EL PAíS
› OPINION
Una mano enguantada en la lata
› Por Mario Wainfeld
La Argentina es un país complejo que ha evolucionado notablemente desde la restauración democrática, pero algunas cosas siguen siendo como son. Todavía hay gente y gente. Alguna gente funciona como dueña del país, está acostumbrada a mandar y no tiene hábito de ser llevada al banquillo de los acusados, ni qué decir a la cárcel. Gente de pro, gente que ha hecho este país, vamos. María Julia Alsogaray se sabe uno de ellos y como tal habló ayer en Comodoro Py. El marxismo ha perdido rating pero la conciencia de clase existe y ayer tuvo una oradora a la altura.
Con todo, los tiempos imponen sus reglas. Por caso, que la Dama del tapado se plegara al discurso democrático imperante. No habló desde el privilegio sino desde una pretendida igualdad. Sus últimas palabras ante el Tribunal –expresadas con un manejo notable, superfamiliarizado de la jerga jurídica– fueron las de una ciudadana privada de justicia. Se quejó de haber padecido un proceso inquisitorial, de haber sufrido intrusión en la privacidad, de que la novia de uno de sus hijos hubiera debido soportar la invasión de su cotidianidad.

Entradas de datos guardadas:
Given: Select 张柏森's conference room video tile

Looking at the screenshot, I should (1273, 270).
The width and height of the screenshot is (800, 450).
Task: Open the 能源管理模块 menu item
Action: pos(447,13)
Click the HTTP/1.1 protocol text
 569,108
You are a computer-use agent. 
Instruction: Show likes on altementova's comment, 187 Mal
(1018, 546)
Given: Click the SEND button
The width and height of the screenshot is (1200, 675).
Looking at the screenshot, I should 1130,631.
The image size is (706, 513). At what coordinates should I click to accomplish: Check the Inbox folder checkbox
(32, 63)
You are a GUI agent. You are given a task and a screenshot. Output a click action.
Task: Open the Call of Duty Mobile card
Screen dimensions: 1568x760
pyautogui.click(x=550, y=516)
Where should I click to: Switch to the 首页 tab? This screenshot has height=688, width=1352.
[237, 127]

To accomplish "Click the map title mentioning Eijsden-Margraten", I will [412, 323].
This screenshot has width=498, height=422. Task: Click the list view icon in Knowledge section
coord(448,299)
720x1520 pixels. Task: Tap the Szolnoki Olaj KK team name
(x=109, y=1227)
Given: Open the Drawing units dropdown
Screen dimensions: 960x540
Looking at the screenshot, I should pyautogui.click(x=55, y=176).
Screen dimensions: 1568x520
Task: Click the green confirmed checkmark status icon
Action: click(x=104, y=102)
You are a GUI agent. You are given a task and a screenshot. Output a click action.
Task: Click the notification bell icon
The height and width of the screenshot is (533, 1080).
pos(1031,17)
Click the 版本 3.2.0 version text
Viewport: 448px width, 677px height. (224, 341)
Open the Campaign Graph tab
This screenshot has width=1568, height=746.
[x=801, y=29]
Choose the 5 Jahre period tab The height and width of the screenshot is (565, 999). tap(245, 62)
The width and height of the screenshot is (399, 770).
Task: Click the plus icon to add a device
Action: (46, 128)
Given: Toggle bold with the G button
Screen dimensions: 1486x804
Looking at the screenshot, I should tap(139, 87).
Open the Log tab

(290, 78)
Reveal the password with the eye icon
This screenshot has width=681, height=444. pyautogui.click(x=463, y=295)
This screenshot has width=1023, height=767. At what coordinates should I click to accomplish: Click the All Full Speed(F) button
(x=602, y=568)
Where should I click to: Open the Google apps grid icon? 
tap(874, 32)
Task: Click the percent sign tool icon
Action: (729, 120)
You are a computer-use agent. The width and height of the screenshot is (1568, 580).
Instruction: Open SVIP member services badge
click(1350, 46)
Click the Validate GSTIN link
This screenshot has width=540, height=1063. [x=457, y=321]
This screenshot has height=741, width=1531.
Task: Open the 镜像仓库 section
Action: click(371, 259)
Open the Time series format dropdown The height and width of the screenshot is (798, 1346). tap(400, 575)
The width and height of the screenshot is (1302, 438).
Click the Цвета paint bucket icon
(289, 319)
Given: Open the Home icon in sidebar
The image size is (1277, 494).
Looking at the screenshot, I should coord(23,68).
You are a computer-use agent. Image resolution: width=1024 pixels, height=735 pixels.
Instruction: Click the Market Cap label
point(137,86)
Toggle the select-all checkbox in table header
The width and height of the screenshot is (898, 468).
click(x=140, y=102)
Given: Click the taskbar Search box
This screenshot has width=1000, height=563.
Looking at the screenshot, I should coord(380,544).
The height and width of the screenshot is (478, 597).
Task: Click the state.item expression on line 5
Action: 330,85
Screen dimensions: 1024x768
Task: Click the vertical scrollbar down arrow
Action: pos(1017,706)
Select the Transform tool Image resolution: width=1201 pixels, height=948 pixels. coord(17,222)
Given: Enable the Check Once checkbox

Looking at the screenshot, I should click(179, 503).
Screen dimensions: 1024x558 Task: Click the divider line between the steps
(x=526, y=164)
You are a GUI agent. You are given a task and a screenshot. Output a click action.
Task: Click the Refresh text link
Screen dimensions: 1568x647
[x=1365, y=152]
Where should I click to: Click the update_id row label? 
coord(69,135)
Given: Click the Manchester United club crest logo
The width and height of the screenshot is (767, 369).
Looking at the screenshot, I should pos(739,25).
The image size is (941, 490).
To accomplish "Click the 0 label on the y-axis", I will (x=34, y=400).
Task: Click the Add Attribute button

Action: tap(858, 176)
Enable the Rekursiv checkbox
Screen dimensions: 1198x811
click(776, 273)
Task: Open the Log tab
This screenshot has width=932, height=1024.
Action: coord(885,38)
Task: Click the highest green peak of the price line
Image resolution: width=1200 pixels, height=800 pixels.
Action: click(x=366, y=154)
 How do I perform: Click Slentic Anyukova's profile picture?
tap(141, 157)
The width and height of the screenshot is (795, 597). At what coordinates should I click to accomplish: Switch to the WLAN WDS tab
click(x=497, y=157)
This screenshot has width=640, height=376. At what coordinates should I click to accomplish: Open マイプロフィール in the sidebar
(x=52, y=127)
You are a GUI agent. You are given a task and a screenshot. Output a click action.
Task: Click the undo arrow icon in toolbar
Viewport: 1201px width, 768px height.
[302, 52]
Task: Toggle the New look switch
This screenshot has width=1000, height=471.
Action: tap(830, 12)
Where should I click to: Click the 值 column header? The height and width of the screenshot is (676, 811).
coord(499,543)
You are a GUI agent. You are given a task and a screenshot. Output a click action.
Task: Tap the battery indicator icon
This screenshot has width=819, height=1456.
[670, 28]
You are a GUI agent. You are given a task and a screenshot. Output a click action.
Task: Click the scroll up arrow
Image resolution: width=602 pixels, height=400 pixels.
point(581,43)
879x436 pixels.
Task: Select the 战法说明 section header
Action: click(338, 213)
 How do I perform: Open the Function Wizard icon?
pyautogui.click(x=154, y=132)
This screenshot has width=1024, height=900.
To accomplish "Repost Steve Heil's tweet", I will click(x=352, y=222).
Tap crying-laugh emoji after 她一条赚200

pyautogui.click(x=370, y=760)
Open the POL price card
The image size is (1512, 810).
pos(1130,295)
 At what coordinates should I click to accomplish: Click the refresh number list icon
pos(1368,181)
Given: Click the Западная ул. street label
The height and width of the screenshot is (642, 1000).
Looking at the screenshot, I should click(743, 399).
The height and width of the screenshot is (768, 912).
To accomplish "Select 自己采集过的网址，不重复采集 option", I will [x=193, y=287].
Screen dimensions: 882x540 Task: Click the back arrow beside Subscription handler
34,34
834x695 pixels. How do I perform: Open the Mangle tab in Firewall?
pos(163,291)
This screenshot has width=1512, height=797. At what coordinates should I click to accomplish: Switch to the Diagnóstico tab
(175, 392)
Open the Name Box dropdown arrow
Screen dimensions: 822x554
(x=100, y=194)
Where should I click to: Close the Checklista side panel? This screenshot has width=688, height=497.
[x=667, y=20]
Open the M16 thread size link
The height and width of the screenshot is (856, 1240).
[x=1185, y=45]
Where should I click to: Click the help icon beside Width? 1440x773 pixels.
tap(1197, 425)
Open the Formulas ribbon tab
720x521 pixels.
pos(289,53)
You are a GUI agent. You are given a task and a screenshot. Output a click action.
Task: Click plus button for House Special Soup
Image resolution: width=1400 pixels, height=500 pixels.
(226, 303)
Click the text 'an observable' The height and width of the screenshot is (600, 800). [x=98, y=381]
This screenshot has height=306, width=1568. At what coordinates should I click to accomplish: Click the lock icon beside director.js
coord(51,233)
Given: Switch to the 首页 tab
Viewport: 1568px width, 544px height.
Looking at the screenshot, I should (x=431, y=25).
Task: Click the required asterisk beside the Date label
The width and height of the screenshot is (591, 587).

Tareas del ejercicio:
a – Según la columna de opinión, ¿en qué lugar habló ayer María Julia Alsogaray?
b – Enumere todas las quejas que, según la columna de opinión, expresó la Dama del tapado en sus últimas palabras ante el Tribunal.
c – Transcriba literalmente el pasaje de la columna de opinión que va desde "Con todo, los" hasta "de su cotidianidad.", ambos incluidos.
Los ítems no intervienen en esto.

Respuestas por tarea:
a – En Comodoro Py.

b –
- Haber padecido un proceso inquisitorial.
- Haber sufrido intrusión en la privacidad.
- Que la novia de uno de sus hijos hubiera debido soportar la invasión de su cotidianidad.

c –
Con todo, los tiempos imponen sus reglas. Por caso, que la Dama del tapado se plegara al discurso democrático imperante. No habló desde el privilegio sino desde una pretendida igualdad. Sus últimas palabras ante el Tribunal –expresadas con un manejo notable, superfamiliarizado de la jerga jurídica– fueron las de una ciudadana privada de justicia. Se quejó de haber padecido un proceso inquisitorial, de haber sufrido intrusión en la privacidad, de que la novia de uno de sus hijos hubiera debido soportar la invasión de su cotidianidad.